[To do] Rewrite the data below, changing every "Instruction" to "Command" and leaving everything else unchanged.

[Supplied data]
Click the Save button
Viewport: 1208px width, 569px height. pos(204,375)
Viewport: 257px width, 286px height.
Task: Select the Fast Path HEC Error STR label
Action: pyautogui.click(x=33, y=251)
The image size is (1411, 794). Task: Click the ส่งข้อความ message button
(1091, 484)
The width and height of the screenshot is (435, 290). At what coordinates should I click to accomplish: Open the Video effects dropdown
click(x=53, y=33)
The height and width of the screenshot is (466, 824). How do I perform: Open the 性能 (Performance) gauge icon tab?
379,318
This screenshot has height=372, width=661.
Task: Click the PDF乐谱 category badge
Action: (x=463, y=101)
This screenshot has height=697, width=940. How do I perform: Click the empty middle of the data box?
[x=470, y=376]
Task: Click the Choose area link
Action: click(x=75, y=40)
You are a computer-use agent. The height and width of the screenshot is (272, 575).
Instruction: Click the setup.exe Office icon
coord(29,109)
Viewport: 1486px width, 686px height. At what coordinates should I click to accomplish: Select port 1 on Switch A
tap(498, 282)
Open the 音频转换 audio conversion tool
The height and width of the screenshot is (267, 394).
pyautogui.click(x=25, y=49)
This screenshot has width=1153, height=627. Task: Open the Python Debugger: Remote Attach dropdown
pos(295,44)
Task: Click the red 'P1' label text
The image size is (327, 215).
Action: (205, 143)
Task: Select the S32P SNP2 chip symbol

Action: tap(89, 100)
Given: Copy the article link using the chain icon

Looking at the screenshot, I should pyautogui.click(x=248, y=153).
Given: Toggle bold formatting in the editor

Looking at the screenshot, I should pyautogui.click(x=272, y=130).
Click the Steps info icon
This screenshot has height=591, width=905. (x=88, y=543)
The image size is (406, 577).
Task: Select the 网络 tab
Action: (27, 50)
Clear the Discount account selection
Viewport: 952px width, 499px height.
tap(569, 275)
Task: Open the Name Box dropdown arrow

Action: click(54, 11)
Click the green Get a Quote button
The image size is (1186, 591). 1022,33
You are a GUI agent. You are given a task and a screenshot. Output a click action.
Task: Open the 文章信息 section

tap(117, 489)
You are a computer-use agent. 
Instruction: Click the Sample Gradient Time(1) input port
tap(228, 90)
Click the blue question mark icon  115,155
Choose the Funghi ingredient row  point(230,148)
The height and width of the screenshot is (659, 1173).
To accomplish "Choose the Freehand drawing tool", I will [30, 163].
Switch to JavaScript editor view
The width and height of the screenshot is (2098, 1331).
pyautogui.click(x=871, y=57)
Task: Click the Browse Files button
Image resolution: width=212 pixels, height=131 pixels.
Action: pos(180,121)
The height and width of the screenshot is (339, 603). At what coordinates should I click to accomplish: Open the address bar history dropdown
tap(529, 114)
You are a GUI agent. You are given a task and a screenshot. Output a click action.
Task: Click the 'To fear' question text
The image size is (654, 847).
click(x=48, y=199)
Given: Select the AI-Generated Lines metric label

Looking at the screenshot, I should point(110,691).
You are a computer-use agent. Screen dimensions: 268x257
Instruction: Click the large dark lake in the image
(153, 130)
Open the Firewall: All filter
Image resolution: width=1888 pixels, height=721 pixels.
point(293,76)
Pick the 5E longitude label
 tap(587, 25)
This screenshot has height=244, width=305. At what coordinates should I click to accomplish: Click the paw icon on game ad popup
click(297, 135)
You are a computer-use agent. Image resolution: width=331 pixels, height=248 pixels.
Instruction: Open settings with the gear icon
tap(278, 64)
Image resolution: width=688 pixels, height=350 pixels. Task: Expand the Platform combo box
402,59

[Task result]
Click the Save button
Viewport: 1208px width, 569px height. pos(204,375)
Viewport: 257px width, 286px height.
Task: Select the Fast Path HEC Error STR label
Action: pyautogui.click(x=33, y=251)
The image size is (1411, 794). Task: Click the ส่งข้อความ message button
(1091, 484)
The width and height of the screenshot is (435, 290). At what coordinates should I click to accomplish: Open the Video effects dropdown
click(x=53, y=33)
The height and width of the screenshot is (466, 824). How do I perform: Open the 性能 (Performance) gauge icon tab?
379,318
This screenshot has height=372, width=661.
Task: Click the PDF乐谱 category badge
Action: (x=463, y=101)
This screenshot has height=697, width=940. How do I perform: Click the empty middle of the data box?
[x=470, y=376]
Task: Click the Choose area link
Action: click(x=75, y=40)
You are a computer-use agent. The height and width of the screenshot is (272, 575).
Command: Click the setup.exe Office icon
coord(29,109)
Viewport: 1486px width, 686px height. At what coordinates should I click to accomplish: Select port 1 on Switch A
tap(498, 282)
Open the 音频转换 audio conversion tool
The height and width of the screenshot is (267, 394).
pyautogui.click(x=25, y=49)
This screenshot has width=1153, height=627. Task: Open the Python Debugger: Remote Attach dropdown
pos(295,44)
Task: Click the red 'P1' label text
The image size is (327, 215).
Action: (205, 143)
Task: Select the S32P SNP2 chip symbol

Action: tap(89, 100)
Given: Copy the article link using the chain icon

Looking at the screenshot, I should pyautogui.click(x=248, y=153).
Given: Toggle bold formatting in the editor

Looking at the screenshot, I should pyautogui.click(x=272, y=130).
Click the Steps info icon
This screenshot has height=591, width=905. (x=88, y=543)
The image size is (406, 577).
Task: Select the 网络 tab
Action: (27, 50)
Clear the Discount account selection
Viewport: 952px width, 499px height.
tap(569, 275)
Task: Open the Name Box dropdown arrow

Action: click(54, 11)
Click the green Get a Quote button
The image size is (1186, 591). 1022,33
You are a GUI agent. You are given a task and a screenshot. Output a click action.
Task: Open the 文章信息 section

tap(117, 489)
You are a computer-use agent. 
Command: Click the Sample Gradient Time(1) input port
tap(228, 90)
Click the blue question mark icon  115,155
Choose the Funghi ingredient row  point(230,148)
The height and width of the screenshot is (659, 1173).
To accomplish "Choose the Freehand drawing tool", I will [30, 163].
Switch to JavaScript editor view
The width and height of the screenshot is (2098, 1331).
pyautogui.click(x=871, y=57)
Task: Click the Browse Files button
Image resolution: width=212 pixels, height=131 pixels.
Action: pos(180,121)
The height and width of the screenshot is (339, 603). At what coordinates should I click to accomplish: Open the address bar history dropdown
tap(529, 114)
You are a GUI agent. You are given a task and a screenshot. Output a click action.
Task: Click the 'To fear' question text
The image size is (654, 847).
click(x=48, y=199)
Given: Select the AI-Generated Lines metric label

Looking at the screenshot, I should point(110,691).
You are a computer-use agent. Screen dimensions: 268x257
Command: Click the large dark lake in the image
(153, 130)
Open the Firewall: All filter
Image resolution: width=1888 pixels, height=721 pixels.
point(293,76)
Pick the 5E longitude label
 tap(587, 25)
This screenshot has height=244, width=305. At what coordinates should I click to accomplish: Click the paw icon on game ad popup
click(297, 135)
You are a computer-use agent. Image resolution: width=331 pixels, height=248 pixels.
Command: Open settings with the gear icon
tap(278, 64)
Image resolution: width=688 pixels, height=350 pixels. Task: Expand the Platform combo box
402,59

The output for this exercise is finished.